Forbidden transitions in theCa48(d, p)Ca49reaction

Abstract

In a measurement of the angular distribution of proton groups from the ${}_{}{}^{48}{}_{}{}^{}\mathrm{Ca}(d, p){}_{}{}^{49}{}_{}{}^{}\mathrm{Ca}$ reaction at $E_d=20\mathrm{}$ MeV, particular emphasis is placed on the observation of seven weak transitions to states below 5 MeV excitation. These distributions are analyzed using distorted-wave Born-approximation (DWBA) parameters fixed by fitting, at $E_d=13.0, 16.0, \mathrm{and} 19.3$ MeV, the angular distributions of the elastically scattered deuterons and the protons populating the single-particle $2p_{\frac{3}{2}}$, $2p_{\frac{1}{2}}$, and $1f_{\frac{5}{2}}$ states. The DWBA model also fits the ($d, p$) data of other investigators at $E_d=7.0\mathrm{} \mathrm{and} 10.0$ MeV. The same model is then applied to the seven weak transitions, for which earlier data are available at 7.5 and 10.0 MeV in addition to the new $E_d=20\mathrm{}$ MeV data. New partial angular distributions at 9.0 MeV are helpful in resolving some discrepancies.
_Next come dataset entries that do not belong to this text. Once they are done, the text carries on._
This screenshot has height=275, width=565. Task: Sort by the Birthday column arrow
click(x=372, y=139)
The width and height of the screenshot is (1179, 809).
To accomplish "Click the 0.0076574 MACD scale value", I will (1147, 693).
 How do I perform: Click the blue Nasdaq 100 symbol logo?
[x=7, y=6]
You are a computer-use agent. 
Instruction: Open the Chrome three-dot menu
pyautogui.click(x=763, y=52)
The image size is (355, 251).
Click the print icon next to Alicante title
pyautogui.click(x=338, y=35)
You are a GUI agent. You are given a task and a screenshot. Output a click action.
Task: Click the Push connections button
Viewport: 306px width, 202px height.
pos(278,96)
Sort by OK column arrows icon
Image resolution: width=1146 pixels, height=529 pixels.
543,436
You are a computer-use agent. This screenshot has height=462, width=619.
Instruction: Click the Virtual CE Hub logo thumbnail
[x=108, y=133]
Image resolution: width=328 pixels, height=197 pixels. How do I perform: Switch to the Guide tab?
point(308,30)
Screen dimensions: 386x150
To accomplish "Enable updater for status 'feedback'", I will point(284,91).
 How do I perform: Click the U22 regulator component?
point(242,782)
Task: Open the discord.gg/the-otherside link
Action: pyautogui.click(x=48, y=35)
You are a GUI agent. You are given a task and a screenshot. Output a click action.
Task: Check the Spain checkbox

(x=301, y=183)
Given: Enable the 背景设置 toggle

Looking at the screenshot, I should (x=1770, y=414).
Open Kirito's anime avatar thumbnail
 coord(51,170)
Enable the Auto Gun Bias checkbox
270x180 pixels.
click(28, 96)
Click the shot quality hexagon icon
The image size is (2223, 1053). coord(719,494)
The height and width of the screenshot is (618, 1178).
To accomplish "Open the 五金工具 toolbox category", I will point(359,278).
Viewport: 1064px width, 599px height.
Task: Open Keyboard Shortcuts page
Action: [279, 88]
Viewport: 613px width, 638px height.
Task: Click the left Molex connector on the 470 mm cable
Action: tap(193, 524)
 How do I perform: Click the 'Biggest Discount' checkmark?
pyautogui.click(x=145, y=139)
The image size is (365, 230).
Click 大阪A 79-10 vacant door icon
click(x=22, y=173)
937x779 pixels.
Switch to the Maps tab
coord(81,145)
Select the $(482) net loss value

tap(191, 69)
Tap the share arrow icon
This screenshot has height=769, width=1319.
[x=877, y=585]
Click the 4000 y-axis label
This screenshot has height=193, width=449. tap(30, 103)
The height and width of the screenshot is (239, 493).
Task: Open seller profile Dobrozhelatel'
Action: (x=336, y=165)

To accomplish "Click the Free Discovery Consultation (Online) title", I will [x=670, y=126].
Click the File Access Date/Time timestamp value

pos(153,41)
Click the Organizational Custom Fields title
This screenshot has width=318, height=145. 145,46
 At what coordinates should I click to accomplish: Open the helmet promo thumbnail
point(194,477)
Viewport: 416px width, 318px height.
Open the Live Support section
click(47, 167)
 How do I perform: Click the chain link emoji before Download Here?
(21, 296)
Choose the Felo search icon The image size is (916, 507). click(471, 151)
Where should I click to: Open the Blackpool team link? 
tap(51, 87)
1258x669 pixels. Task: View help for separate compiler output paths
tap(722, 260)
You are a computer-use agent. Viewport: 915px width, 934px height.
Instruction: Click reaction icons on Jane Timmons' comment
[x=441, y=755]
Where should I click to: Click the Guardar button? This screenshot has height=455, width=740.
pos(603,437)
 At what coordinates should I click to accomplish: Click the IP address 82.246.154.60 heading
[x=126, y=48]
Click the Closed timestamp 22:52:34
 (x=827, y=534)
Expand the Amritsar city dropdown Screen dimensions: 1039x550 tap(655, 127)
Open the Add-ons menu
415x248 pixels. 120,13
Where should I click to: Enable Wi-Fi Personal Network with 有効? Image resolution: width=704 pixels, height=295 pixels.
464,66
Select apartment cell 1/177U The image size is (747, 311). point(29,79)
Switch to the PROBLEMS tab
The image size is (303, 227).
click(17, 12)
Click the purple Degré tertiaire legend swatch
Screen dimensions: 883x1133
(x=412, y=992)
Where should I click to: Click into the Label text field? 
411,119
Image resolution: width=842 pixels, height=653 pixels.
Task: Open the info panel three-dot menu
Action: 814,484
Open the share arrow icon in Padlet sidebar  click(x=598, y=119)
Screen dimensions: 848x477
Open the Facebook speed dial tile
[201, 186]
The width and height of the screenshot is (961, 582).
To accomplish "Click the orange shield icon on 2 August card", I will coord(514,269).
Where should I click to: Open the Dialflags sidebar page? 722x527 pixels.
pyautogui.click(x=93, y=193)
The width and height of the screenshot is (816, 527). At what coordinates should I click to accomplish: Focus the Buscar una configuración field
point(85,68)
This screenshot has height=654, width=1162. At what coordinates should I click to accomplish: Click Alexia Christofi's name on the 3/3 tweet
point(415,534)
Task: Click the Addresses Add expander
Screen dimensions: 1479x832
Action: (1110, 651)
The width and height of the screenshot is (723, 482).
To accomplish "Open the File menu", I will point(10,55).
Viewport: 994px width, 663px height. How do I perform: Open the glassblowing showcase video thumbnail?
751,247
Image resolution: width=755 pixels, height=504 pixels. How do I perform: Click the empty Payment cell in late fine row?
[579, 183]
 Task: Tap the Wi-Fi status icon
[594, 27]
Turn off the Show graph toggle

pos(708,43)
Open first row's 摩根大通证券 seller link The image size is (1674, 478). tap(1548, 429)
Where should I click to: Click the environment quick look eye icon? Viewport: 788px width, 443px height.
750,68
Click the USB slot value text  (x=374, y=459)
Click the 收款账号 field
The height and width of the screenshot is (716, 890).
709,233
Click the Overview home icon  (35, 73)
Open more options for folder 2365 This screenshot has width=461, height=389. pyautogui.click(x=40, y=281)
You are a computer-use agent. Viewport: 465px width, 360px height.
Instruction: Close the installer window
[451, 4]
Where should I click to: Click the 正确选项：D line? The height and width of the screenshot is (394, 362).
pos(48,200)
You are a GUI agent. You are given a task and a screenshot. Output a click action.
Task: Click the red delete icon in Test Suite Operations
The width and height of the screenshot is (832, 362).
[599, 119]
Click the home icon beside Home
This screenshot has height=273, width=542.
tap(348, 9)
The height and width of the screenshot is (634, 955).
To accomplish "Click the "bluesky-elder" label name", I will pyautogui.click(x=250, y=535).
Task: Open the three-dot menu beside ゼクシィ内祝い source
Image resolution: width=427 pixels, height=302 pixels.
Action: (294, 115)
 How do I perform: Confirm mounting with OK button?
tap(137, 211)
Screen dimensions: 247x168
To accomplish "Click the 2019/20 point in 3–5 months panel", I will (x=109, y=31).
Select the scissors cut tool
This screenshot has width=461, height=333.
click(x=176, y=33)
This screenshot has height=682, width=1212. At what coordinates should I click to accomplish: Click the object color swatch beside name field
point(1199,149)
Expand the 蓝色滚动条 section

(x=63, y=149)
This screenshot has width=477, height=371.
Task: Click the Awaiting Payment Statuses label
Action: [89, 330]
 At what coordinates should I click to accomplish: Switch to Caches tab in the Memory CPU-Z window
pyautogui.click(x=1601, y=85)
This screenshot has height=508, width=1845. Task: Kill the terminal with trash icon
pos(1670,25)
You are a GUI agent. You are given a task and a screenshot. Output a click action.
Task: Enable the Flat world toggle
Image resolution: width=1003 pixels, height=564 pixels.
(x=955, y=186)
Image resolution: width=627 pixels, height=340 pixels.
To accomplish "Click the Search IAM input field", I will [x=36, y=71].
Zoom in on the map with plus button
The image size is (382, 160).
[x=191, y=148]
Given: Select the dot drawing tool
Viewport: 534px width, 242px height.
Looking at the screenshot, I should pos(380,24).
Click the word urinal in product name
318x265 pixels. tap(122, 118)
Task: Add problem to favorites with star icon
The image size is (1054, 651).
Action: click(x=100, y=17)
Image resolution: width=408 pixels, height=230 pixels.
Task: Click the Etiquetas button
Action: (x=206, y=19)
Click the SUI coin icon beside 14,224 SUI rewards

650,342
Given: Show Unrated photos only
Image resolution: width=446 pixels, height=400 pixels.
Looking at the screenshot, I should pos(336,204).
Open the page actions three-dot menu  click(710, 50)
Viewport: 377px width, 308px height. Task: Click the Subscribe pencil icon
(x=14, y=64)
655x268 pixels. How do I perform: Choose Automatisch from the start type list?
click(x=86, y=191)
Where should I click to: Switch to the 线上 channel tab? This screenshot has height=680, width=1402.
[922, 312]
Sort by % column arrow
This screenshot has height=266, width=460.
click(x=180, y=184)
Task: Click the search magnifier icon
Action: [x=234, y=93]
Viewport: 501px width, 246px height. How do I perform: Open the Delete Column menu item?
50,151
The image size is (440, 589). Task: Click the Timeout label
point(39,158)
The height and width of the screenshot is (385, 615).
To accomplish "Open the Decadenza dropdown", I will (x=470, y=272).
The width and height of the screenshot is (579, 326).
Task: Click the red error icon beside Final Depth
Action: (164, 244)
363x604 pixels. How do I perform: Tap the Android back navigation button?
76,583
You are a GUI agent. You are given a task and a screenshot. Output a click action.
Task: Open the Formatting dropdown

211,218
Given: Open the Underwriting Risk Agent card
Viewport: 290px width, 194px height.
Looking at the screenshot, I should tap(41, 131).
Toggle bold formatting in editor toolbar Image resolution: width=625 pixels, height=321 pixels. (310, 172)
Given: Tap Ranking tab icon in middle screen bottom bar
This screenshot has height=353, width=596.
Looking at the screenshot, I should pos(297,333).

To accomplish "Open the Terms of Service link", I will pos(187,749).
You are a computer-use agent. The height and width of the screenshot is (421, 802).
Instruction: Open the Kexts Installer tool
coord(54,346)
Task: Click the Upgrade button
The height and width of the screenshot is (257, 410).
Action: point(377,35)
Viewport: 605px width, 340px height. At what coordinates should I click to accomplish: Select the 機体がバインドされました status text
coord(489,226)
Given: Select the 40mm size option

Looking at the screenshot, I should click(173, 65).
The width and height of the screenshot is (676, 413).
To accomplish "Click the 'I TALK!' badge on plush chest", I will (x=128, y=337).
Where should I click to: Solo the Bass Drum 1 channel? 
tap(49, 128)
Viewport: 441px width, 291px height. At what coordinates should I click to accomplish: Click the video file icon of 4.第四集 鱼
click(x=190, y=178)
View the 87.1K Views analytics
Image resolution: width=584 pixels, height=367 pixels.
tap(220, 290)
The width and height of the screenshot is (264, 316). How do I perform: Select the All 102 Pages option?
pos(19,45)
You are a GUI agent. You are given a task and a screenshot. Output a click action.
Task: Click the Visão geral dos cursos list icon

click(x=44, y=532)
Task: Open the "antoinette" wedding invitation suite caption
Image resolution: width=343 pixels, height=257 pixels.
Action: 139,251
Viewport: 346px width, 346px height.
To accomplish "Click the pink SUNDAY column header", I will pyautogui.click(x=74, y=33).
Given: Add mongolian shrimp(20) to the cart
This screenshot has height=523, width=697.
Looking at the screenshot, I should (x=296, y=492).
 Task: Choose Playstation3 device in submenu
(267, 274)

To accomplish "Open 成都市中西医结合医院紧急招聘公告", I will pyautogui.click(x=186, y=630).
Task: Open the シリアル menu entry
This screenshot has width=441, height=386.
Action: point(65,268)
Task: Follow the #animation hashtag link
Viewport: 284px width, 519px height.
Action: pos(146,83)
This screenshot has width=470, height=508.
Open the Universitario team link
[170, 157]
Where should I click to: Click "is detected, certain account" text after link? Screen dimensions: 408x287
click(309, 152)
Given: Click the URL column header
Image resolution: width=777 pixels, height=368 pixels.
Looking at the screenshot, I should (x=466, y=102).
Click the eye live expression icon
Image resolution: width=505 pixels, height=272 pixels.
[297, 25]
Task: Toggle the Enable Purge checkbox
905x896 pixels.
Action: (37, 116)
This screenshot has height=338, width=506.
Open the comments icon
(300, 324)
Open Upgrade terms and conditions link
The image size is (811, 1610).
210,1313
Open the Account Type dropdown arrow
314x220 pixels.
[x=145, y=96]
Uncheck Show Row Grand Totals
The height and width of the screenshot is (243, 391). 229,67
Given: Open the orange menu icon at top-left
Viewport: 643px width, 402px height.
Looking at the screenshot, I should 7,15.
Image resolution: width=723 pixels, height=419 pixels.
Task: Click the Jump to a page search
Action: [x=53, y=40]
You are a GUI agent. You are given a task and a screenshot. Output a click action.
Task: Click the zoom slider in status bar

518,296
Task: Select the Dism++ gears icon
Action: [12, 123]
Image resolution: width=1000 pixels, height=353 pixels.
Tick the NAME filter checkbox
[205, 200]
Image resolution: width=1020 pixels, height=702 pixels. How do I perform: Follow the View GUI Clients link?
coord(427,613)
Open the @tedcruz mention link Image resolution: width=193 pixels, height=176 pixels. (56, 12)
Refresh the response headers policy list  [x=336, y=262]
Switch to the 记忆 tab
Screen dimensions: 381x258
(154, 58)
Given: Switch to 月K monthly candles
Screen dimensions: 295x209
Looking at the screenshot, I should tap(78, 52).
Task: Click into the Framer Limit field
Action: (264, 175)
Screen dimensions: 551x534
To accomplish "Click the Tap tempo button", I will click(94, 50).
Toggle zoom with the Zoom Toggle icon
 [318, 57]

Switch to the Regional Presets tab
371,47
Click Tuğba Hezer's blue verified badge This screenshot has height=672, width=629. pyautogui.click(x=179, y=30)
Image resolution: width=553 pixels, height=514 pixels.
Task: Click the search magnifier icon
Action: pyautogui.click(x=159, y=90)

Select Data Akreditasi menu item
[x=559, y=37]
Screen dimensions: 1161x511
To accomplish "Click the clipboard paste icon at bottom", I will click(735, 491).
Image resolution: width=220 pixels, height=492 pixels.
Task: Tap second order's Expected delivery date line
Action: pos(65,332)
For three of the weak transitions, older $l$ assignments are confirmed, for two of them new $l$ assignments are made, and for two transitions the observed behavior is incompatible with any reasonable DWBA model. All seven transitions can be explained as populating 2p-1h states formed by coupling a neutron to excited states of the ${}_{}{}^{48}{}_{}{}^{}\mathrm{Ca}$ core.